Having worked with Stella Creasy MP on getting the Government to change the law on debt and payday lenders such as Wonga, I know that the task of getting policy-makers to see the scale of an issue and act on it can seem really daunting. The setbacks can be frustrating, but the reward of achieving the change you wanted to make, and knowing the benefits that will come from it, makes it all worthwhile.
What do you think are the key challenges for nurseries?
Attending NDNA’s conference this year I’ve already learned a lot from members, practitioners, owners and early years experts about the issues facing the sector. While the policy environment is different in England, Scotland and Wales, some things are universal. Financial pressures are increasing and it’s becoming more difficult to recruit and retain staff, which affects nurseries’ ability to continue to offer the quality service they strive for.

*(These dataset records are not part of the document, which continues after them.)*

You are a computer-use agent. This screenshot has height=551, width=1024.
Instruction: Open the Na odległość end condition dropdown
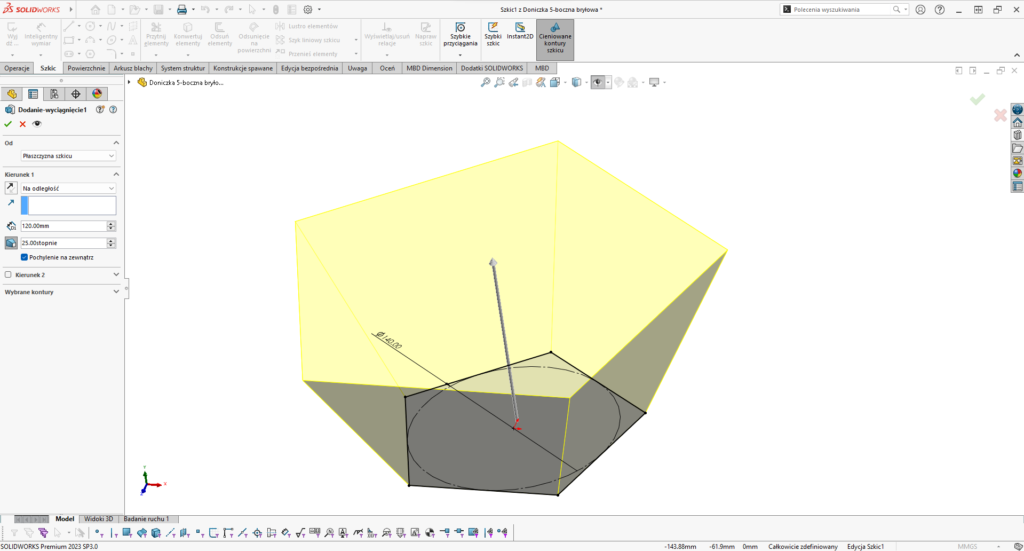[x=68, y=188]
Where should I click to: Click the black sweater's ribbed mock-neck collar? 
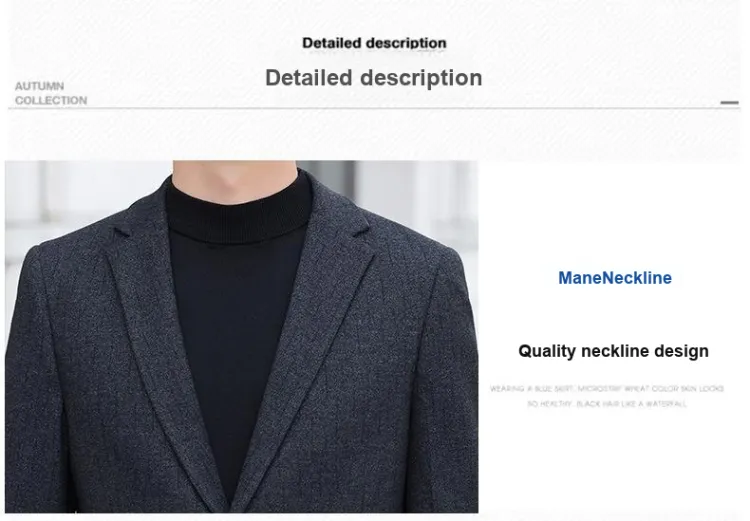click(x=238, y=214)

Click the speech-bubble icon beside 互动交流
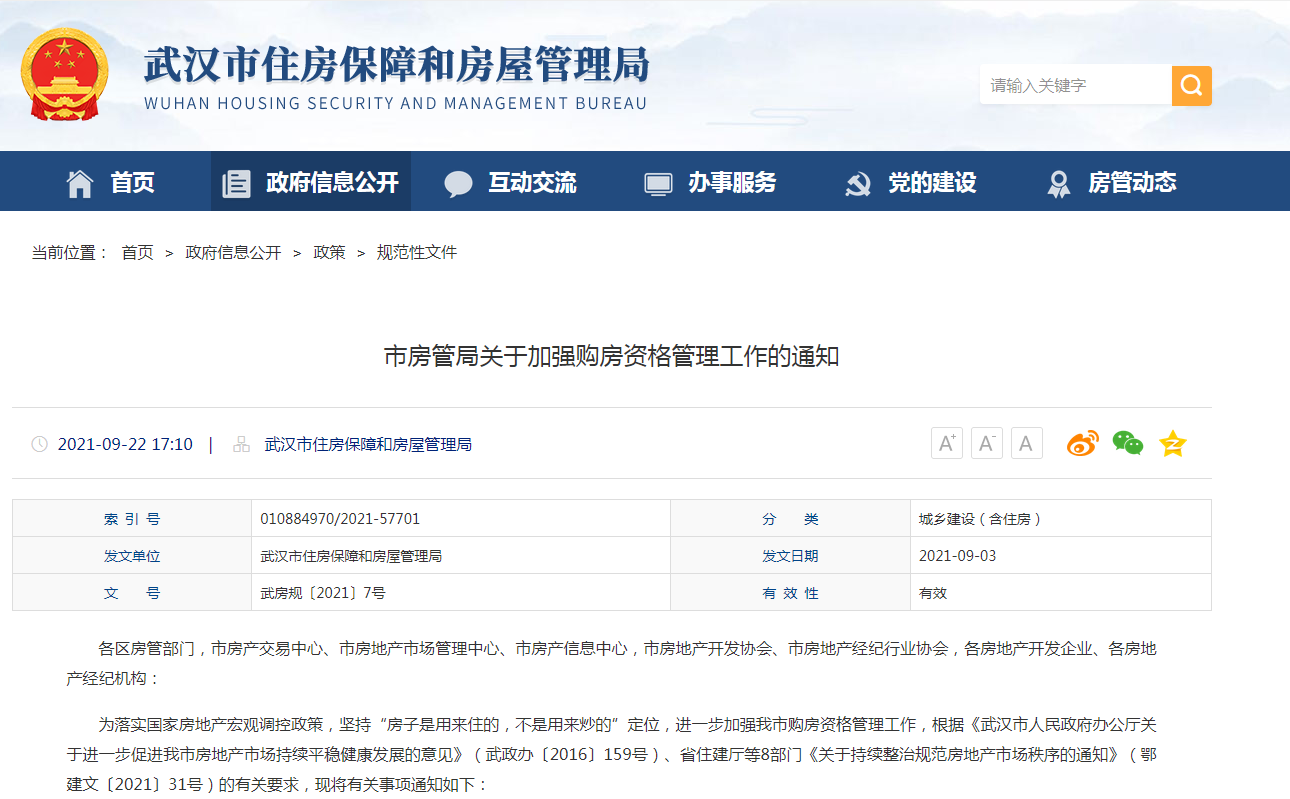(458, 181)
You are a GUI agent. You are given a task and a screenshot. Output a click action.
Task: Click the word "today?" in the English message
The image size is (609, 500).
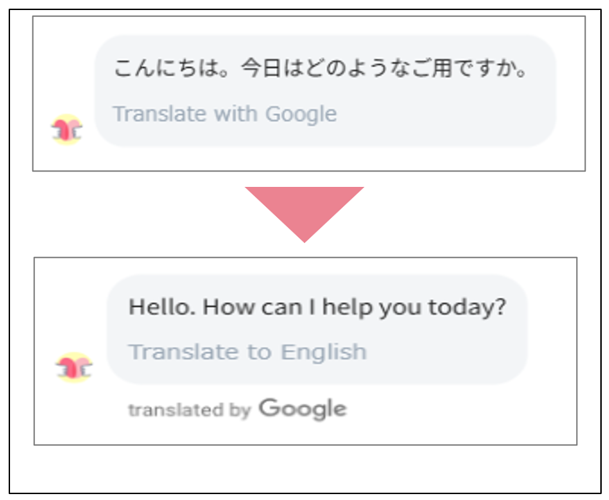(x=470, y=306)
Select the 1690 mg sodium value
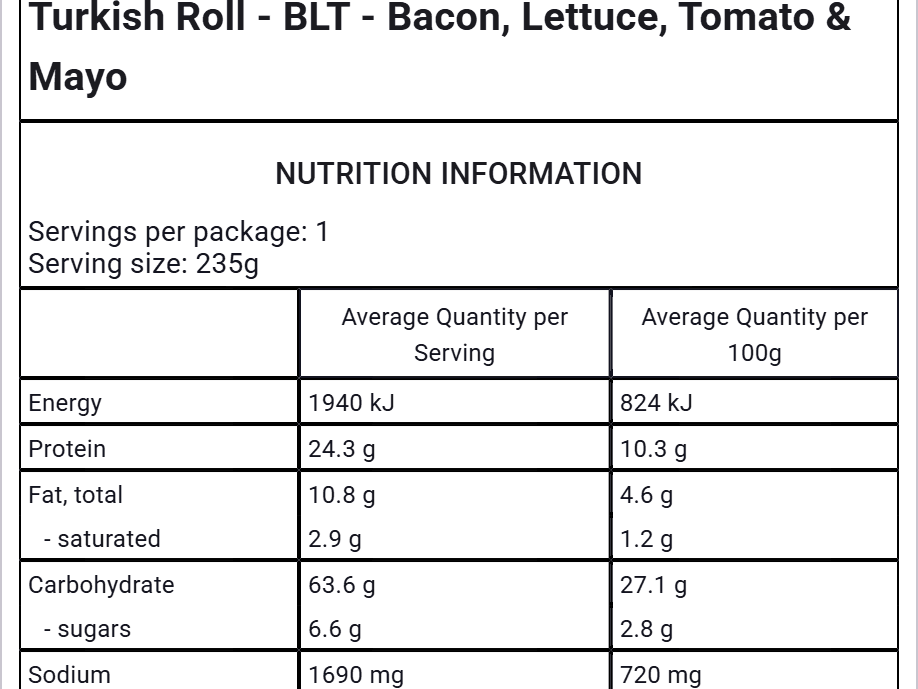Viewport: 918px width, 689px height. [356, 675]
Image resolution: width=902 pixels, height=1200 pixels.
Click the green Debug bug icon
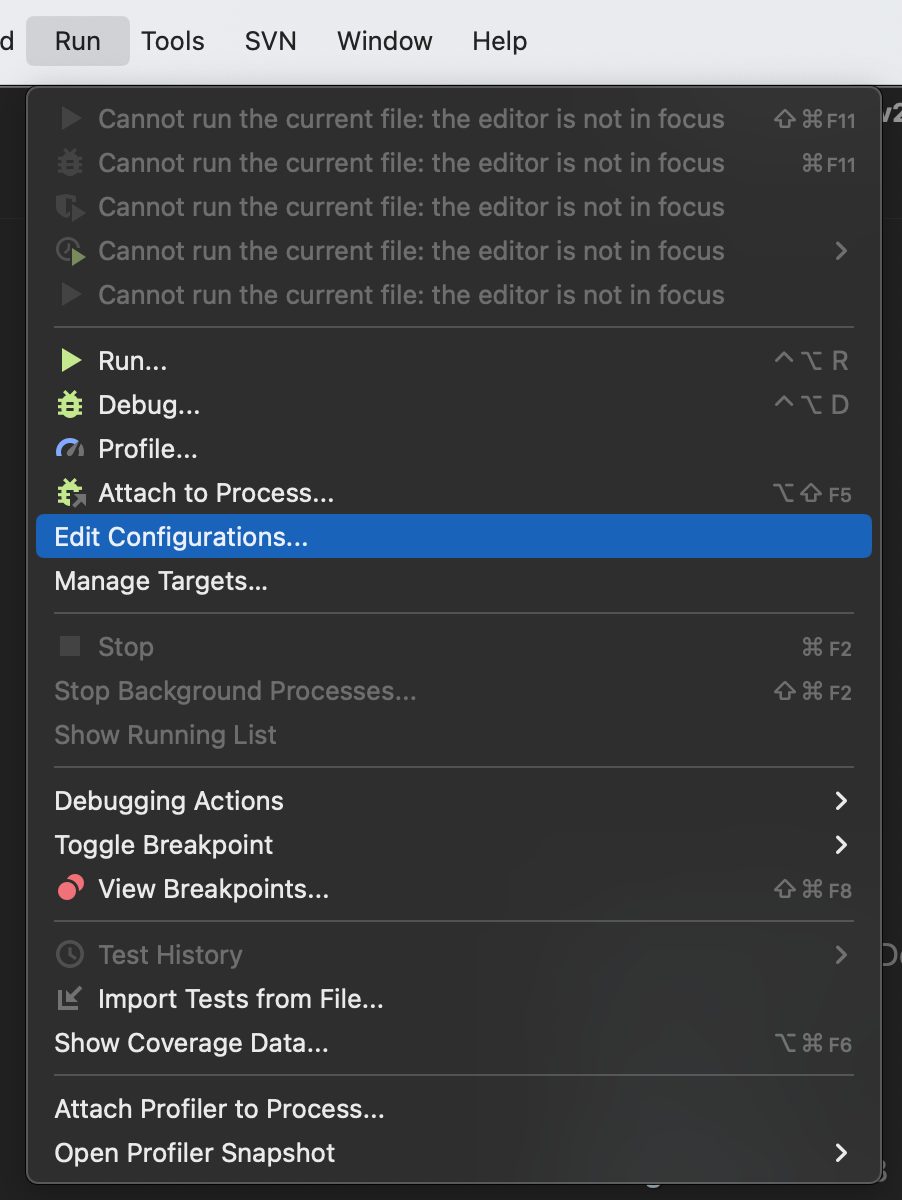click(x=70, y=405)
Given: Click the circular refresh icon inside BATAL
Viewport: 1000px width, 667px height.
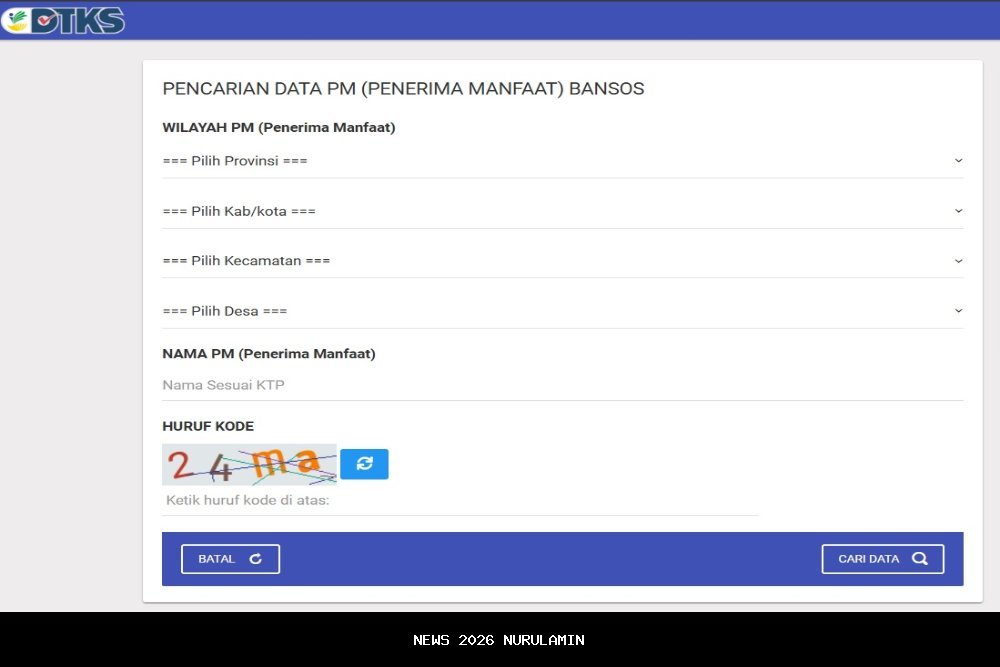Looking at the screenshot, I should [x=254, y=559].
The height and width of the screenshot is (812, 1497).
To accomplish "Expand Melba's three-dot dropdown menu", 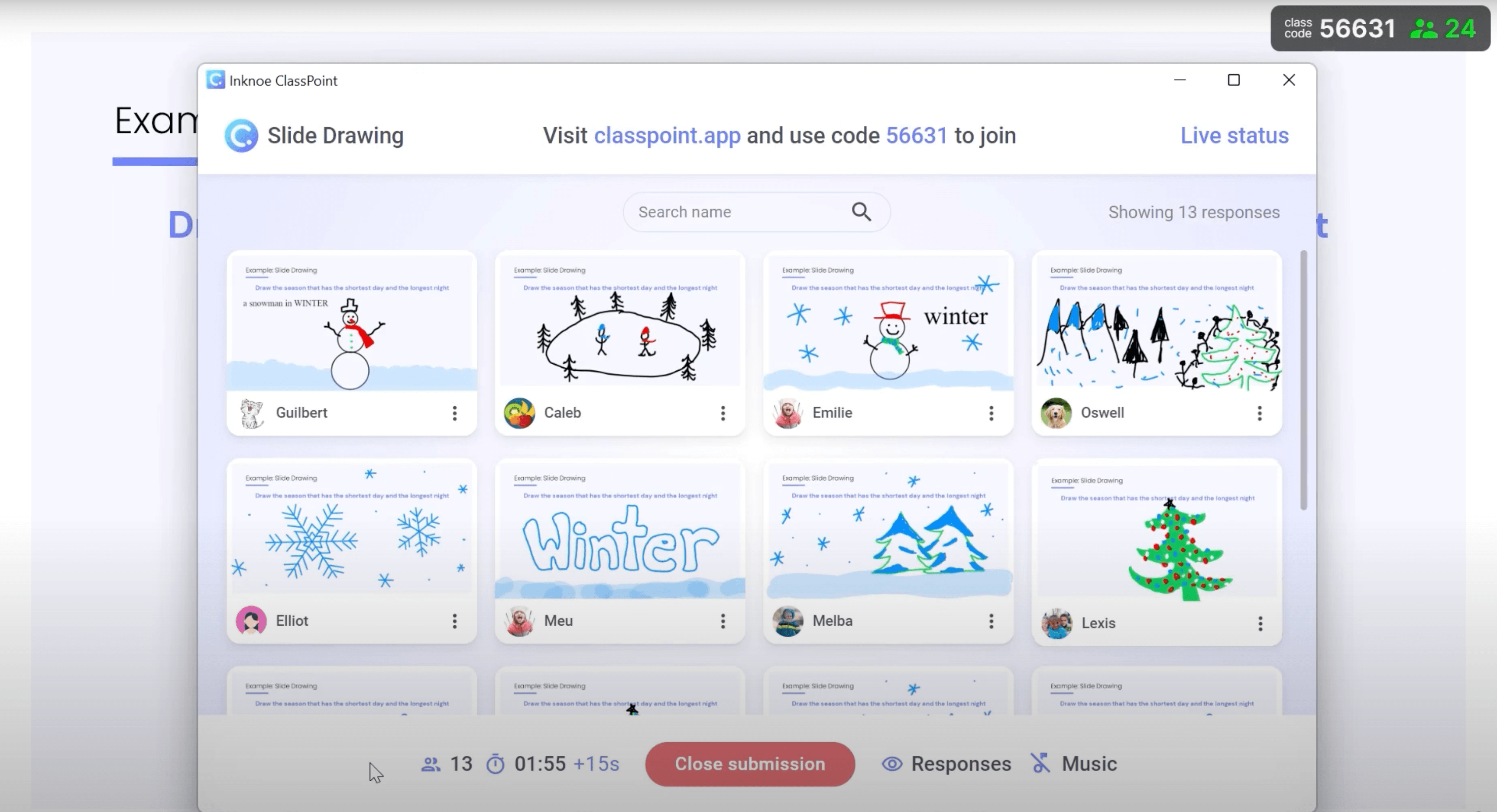I will pos(991,621).
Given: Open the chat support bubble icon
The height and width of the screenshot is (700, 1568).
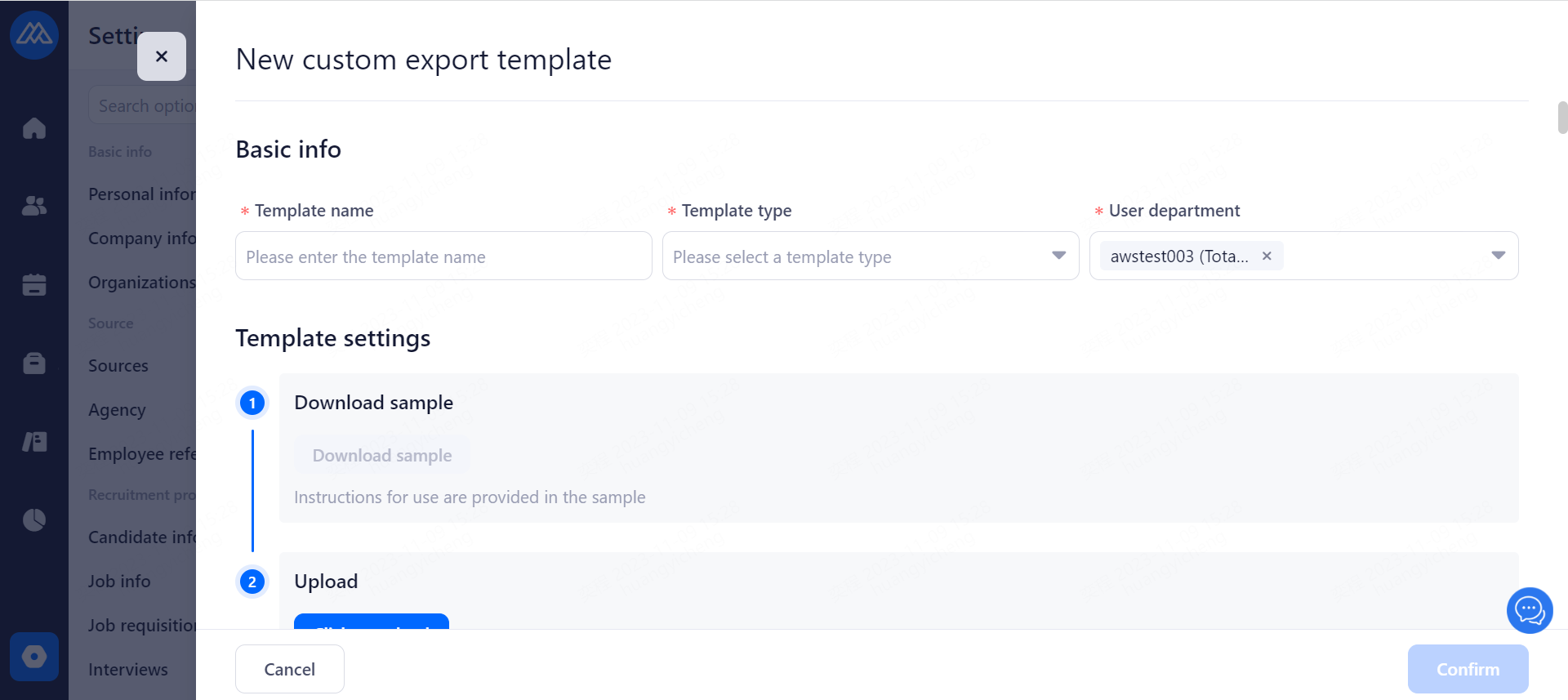Looking at the screenshot, I should pos(1529,610).
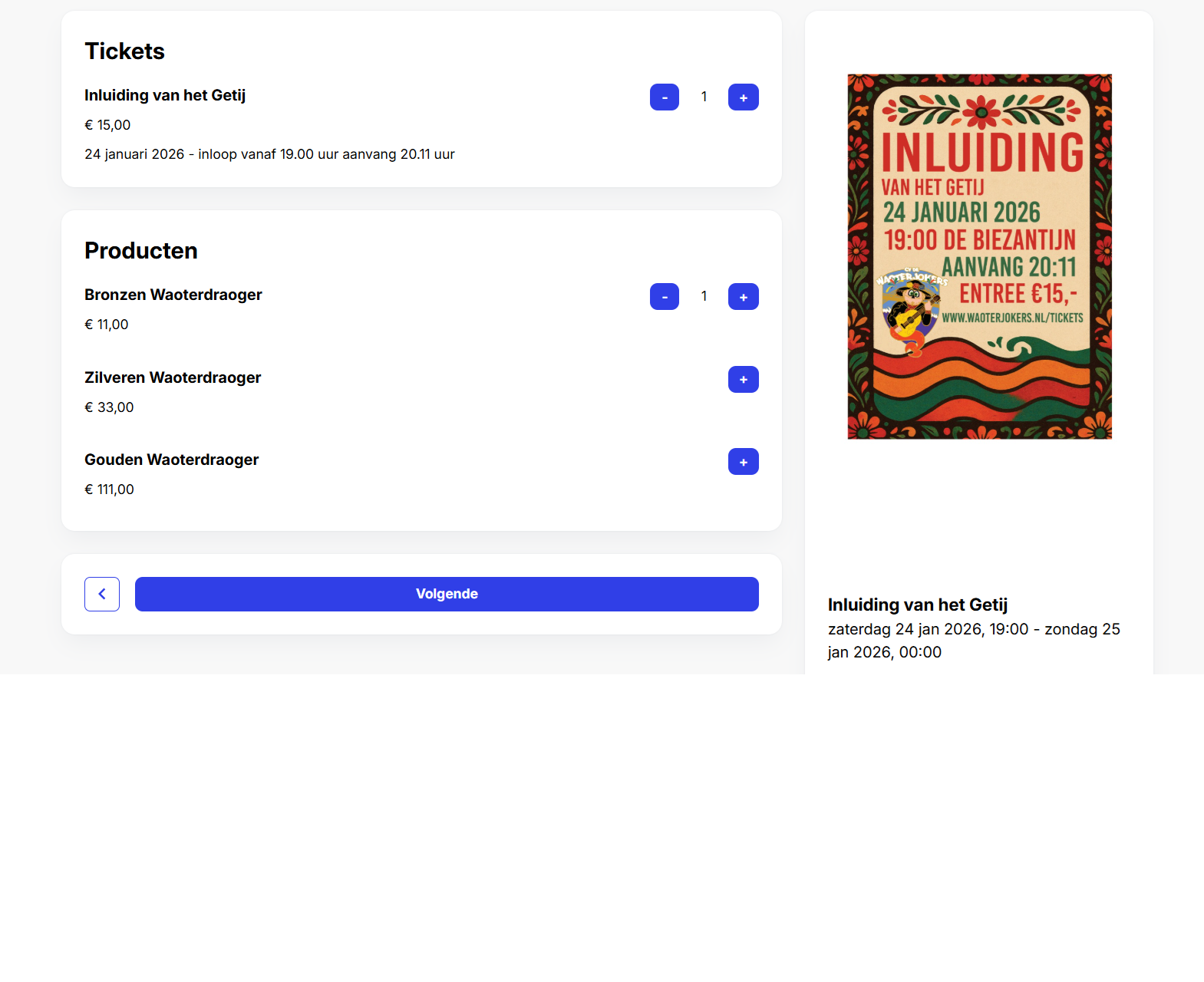Open the Inluiding event poster image

click(979, 256)
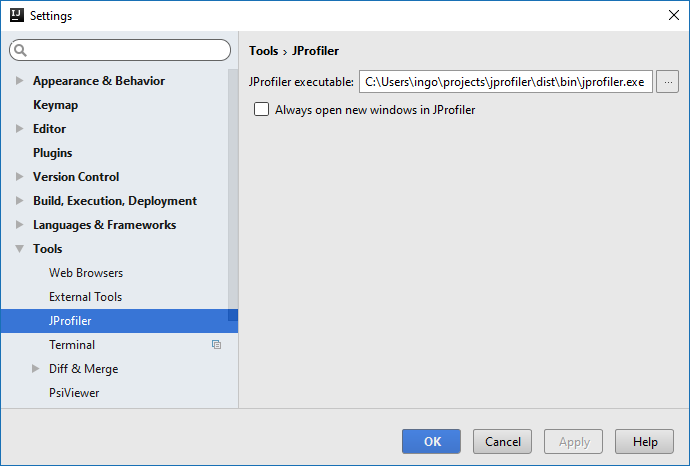
Task: Confirm the settings with the OK button
Action: click(431, 441)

All this comes back to funding for the childcare policies in each country. Where funded places are promised by the Government, it has to back this up with the money to pay for them. All of NDNA’s surveys and research with members shows that it’s not.
What policy areas and projects will you be working on in the next few months?
With the Autumn Budget just around the corner, an immediate focus for NDNA in England will be the impact of business rates on nurseries. NDNA have successfully lobbied for relief in Scotland and Wales, so we’ll be calling on the Government and local authorities in England to recognise the impact of this unfair tax on nurseries. We’re supporting a member petition to Parliament urging the Government to abolish it. The first anniversary of the 30 hours policy is upon us and so NDNA will be continuing to make the case that, without proper funding for the places being promised to parents, the policy is in danger of collapse.
In the longer term we want to see the bureaucracy around childcare cut for both nurseries and parents, putting all funding streams for childcare into one pot through a proposed Childcare Passport.